I’m not sure why this insightful, well-read man, a World War II historian who’d taught himself to speak Yiddish, a photographer who’d made powerful black and white pictures of urban homeless people, couldn’t assemble in the right proportions the ingredients necessary to make his own life rise. I was as disengaged from his life then as I was alone when he left me on the wiffle ball field.
It wasn’t until our mother was approaching 80 and in poor health that I witnessed Stuart opening his wounded heart. Mom had lost a leg to diabetes and was in an assisted living facility in western Massachusetts where you were allowed one personal care attendant (PCA) to help you with daily activities. If you needed two you’d have to move into the nursing home. That was Mom’s impending reality. Stuart had a different idea. “What if I move in and serve as the second PCA?” he suggested. It was against the rules of course but the facility liked Mom—and were moved by Stuart’s devotion to her—so they ignored their own policy. So there he was, assisting Mom as she got on and off the toilet, helping her dress. They laughed a lot about how they’d traded places as caregiver and care receiver.
Stuart’s best years came after Mom died and he moved to Florida. In those 12 years he earned a living as a chef doing food demos, and became an accomplished baker who gifted nearly everyone in his life—from his neighbors to his bank tellers—with Key Lime pies, or cookies, muffins, and cakes. I think it was Stuart’s way to keep uncovered the big heart that opened while caring for Mom. The same heart that would rupture in the middle of the night.
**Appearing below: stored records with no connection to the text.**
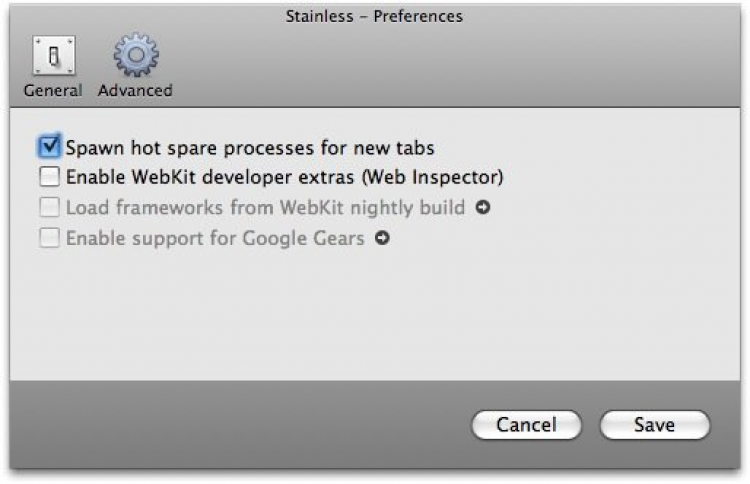Click the 'Spawn hot spare processes' label text
The height and width of the screenshot is (484, 750).
click(x=250, y=148)
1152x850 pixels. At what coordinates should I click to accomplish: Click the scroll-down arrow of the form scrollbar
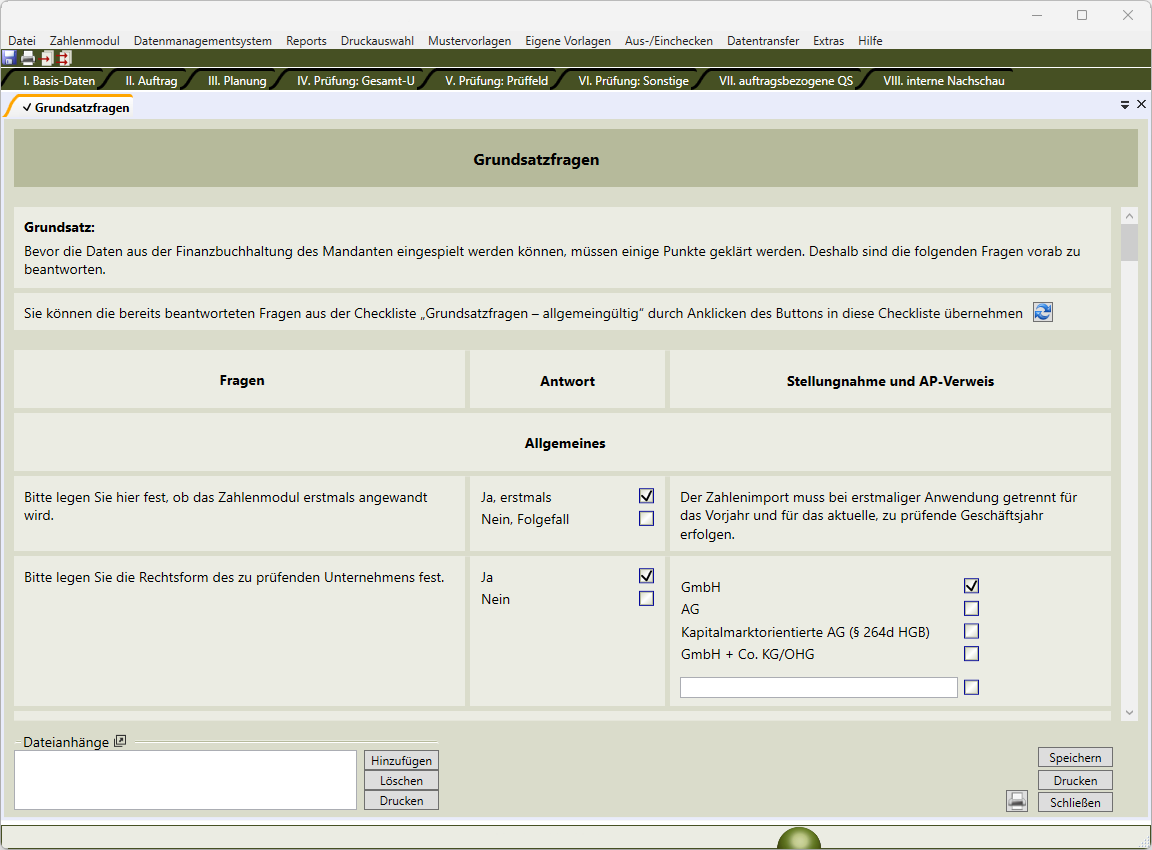pyautogui.click(x=1129, y=712)
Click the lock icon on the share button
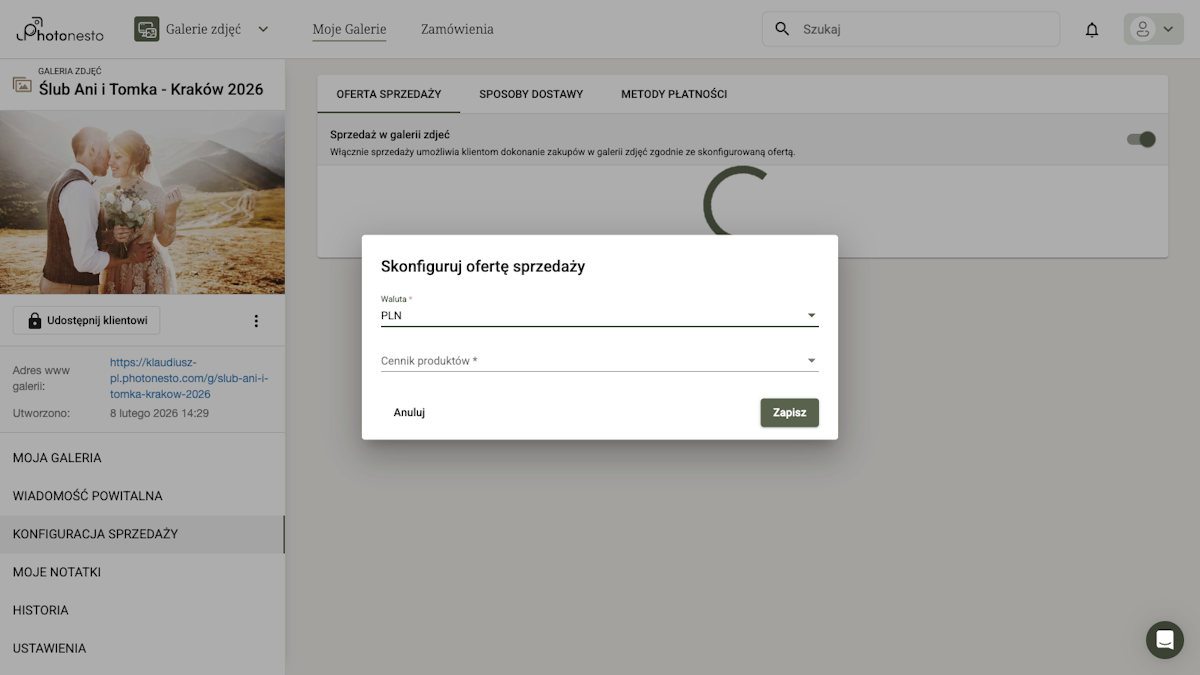1200x675 pixels. coord(37,320)
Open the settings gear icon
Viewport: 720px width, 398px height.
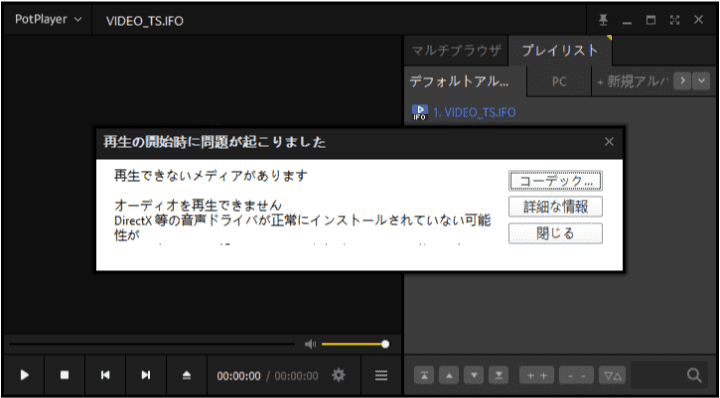[338, 376]
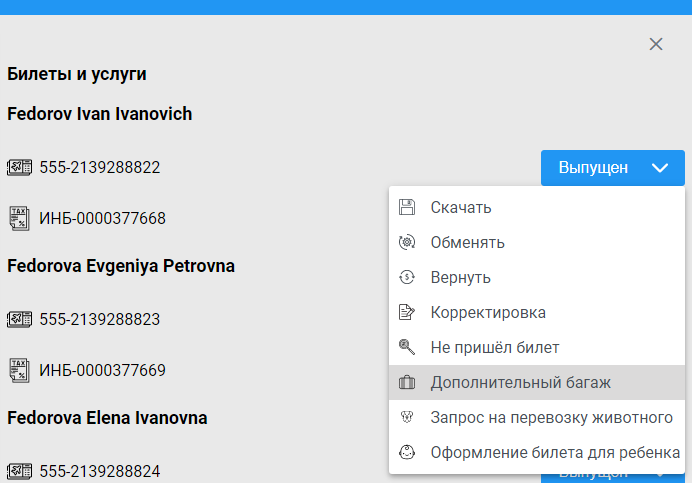This screenshot has width=692, height=483.
Task: Click the Не пришёл билет search icon
Action: (x=407, y=348)
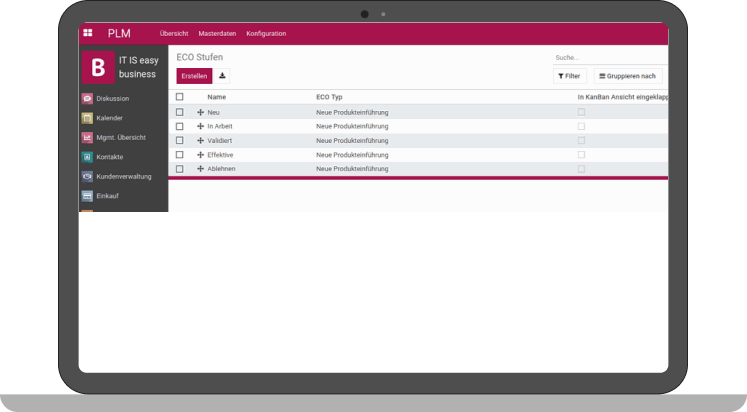Click the Übersicht menu item
The width and height of the screenshot is (747, 412).
tap(174, 33)
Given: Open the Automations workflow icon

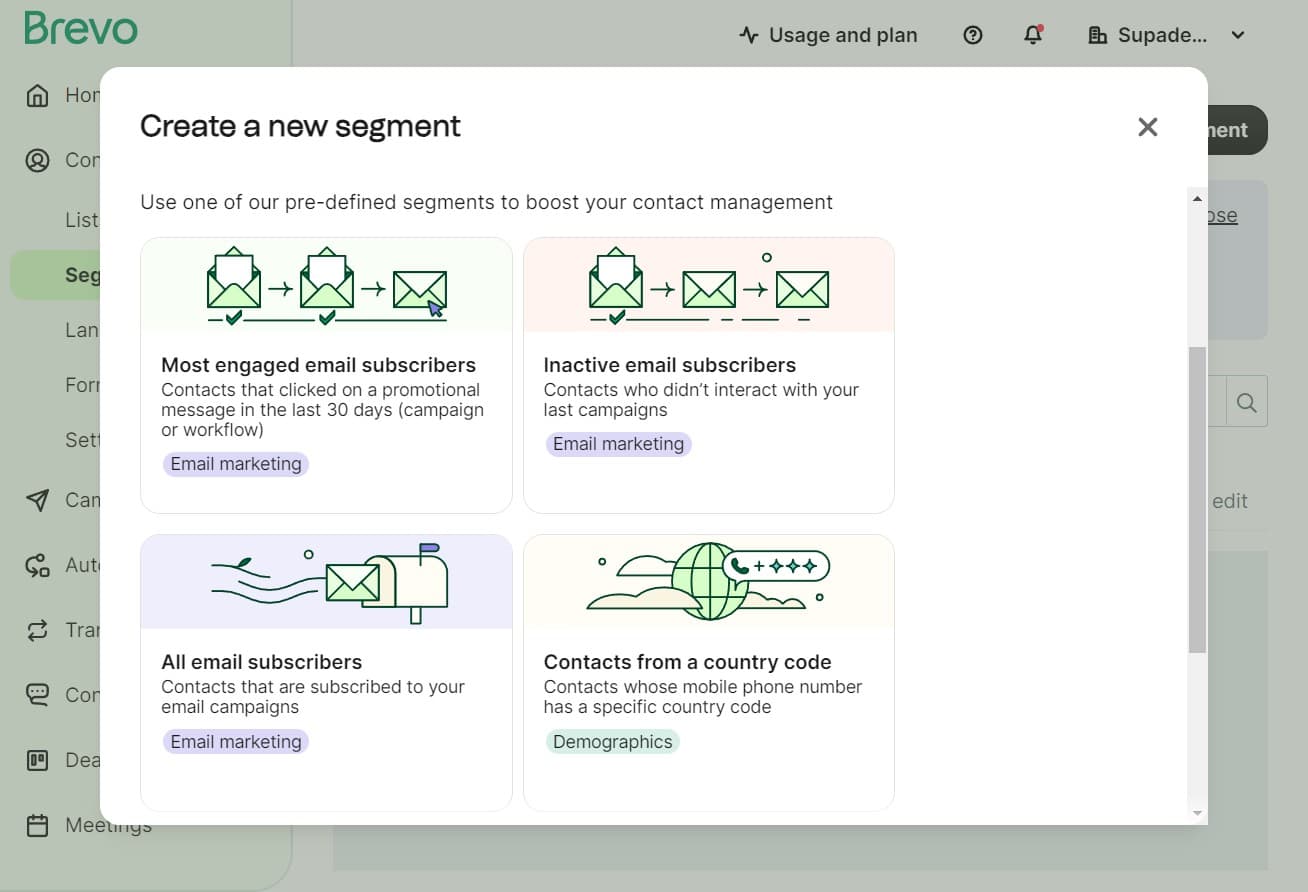Looking at the screenshot, I should [x=37, y=564].
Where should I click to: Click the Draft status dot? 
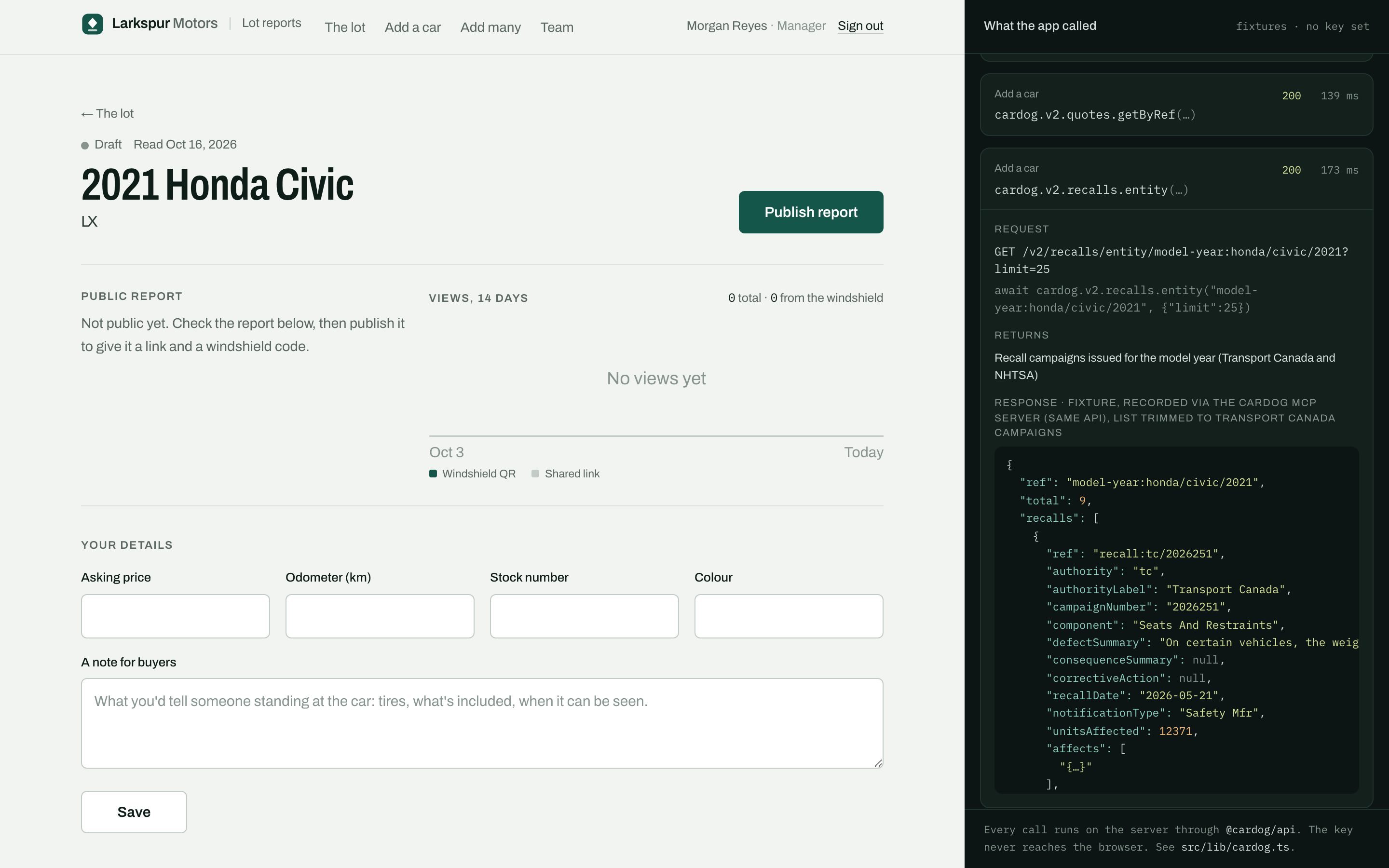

My brother lived simply in a “clean, well lighted place,” to quote Hemingway—another writer Stuart introduced me to. He continued to send me links about Dylan, Woody Guthrie, the Red Sox. He sent his nieces and nephew presents. And, in what proved to be his final months, he’d begun unguardedly talking to me about his health—which he’d neglected for a long time. The last time we spoke, not long before he died, he said he was tired. I don’t think he sensed then that death was nearby. It doesn’t matter. He’d left again. Now it’s up to me to find out where he went.